November 26, 2025 / 8:08 PM EST / CBS/AP
A Utah man who was spared execution this fall after developing dementia during his 37 years on death row died Wednesday of apparent natural causes, the state Department of Corrections said.
Ralph Leroy Menzies died at 1:45 p.m. local time at a hospital, the department said. His next of kin and the family of Maurine Hunsaker — the woman he was convicted of abducting and killing in 1986 — have been notified.
Menzies, 67, had been set to die by firing squad in September, but the Utah Supreme Court blocked the impending execution in August after his attorneys argued his dementia had become too severe. A judge had scheduled a new competency hearing for mid-December to reevaluate his mental state.
The Utah Department of Corrections said it would not release further details about Menzies’ condition or medical information.
Menzies was convicted of abducting Hunsaker nearly 40 years ago from a convenience store where she worked near Salt Lake City and killing her. The 26-year-old mother of three was found dead two days later. Menzies was sentenced to death in 1988.
“Maurine Hunsaker was a cherished wife and mother whose life was stolen in an act of horrific violence by Ralph Menzies,” Utah Attorney General Derek Brown said. “For decades, the state of Utah has pursued justice on her behalf. The path has been long and filled with pain, far more than any victim’s family should ever have to endure.”
Menzies would have been the seventh U.S. prisoner executed by firing squad since 1977. He had chosen that method when given the option decades earlier. The Utah Supreme Court this summer said the progression of his disease raised a significant question about his fitness for execution.
Police say Hunsaker was abducted from the store on Feb. 23, 1986, while Menzies was on parole. She called her husband to say she had been robbed and kidnapped and that her abductor planned to release her. Two days later, a hiker found her body at a picnic area in Big Cottonwood Canyon, about 16 miles away. She had been strangled and her throat was slashed.
Investigators say Hunsaker’s thumbprint was found in a car Menzies was driving, and her purse was recovered in his apartment. Menzies also had her wallet and other belongings when he was jailed on unrelated matters.

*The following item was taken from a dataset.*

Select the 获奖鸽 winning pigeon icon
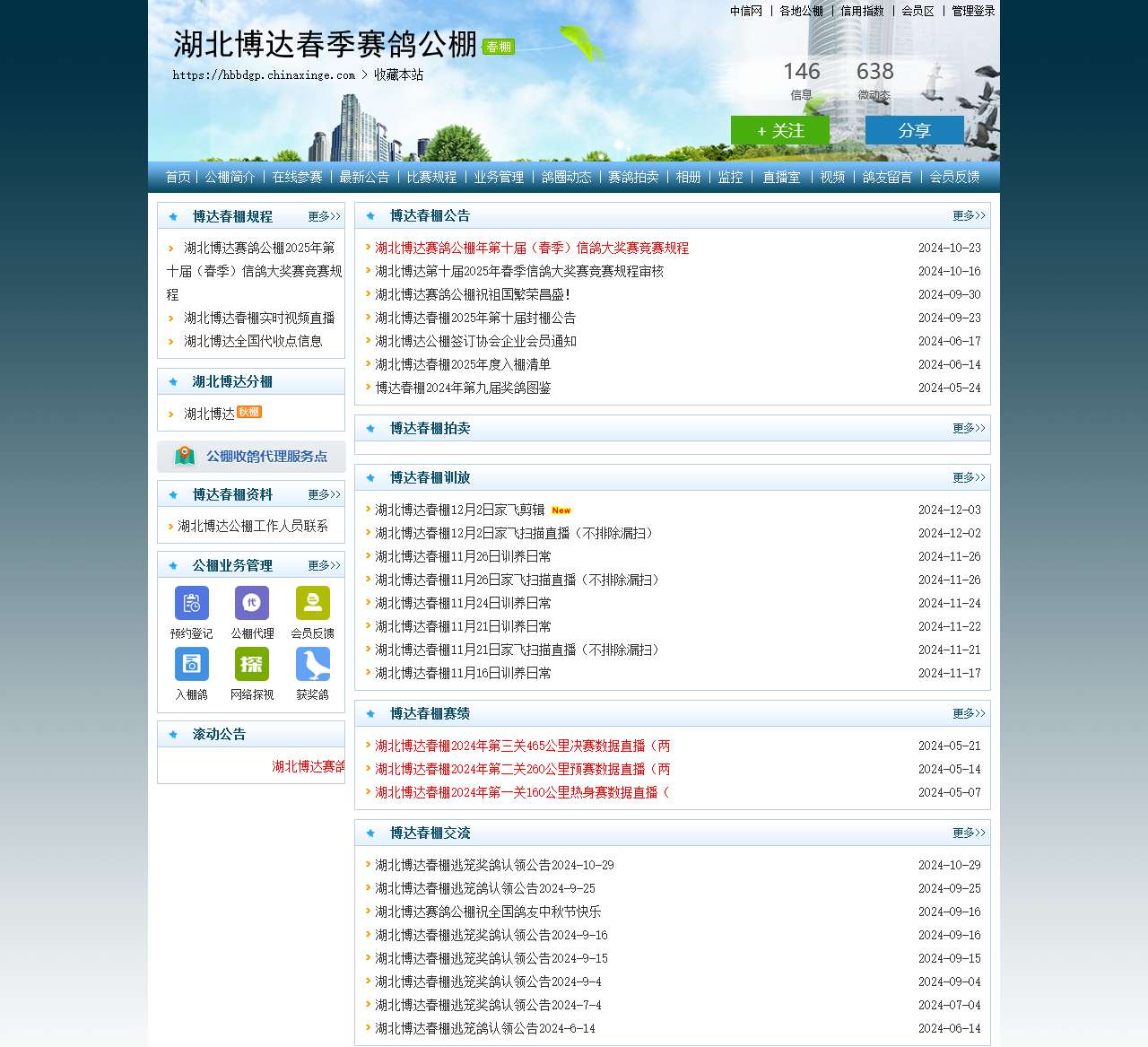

“We’re grateful that Ralph passed naturally and maintained his spiritedness and dignity until the end,” his legal team said in a statement.
Utah’s last execution, by lethal injection, occurred just over a year ago. The state hasn’t used a firing squad since Ronnie Lee Gardner was executed in 2010.
Earlier this month, South Carolina executed a man by firing squad. Stephen Bryant, 44, was convicted in the 2004 killing of Willard “TJ” Tietjen; prosecutors said Bryant shot Tietjen, burned his eyes with cigarettes and painted a message on the wall with his blood. Bryant was the third man this year in South Carolina to die by its newly adopted firing-squad option. In March, the state carried out the nation’s first firing-squad execution in 15 years after a pause in executions tied to a lack of lethal-injection drugs.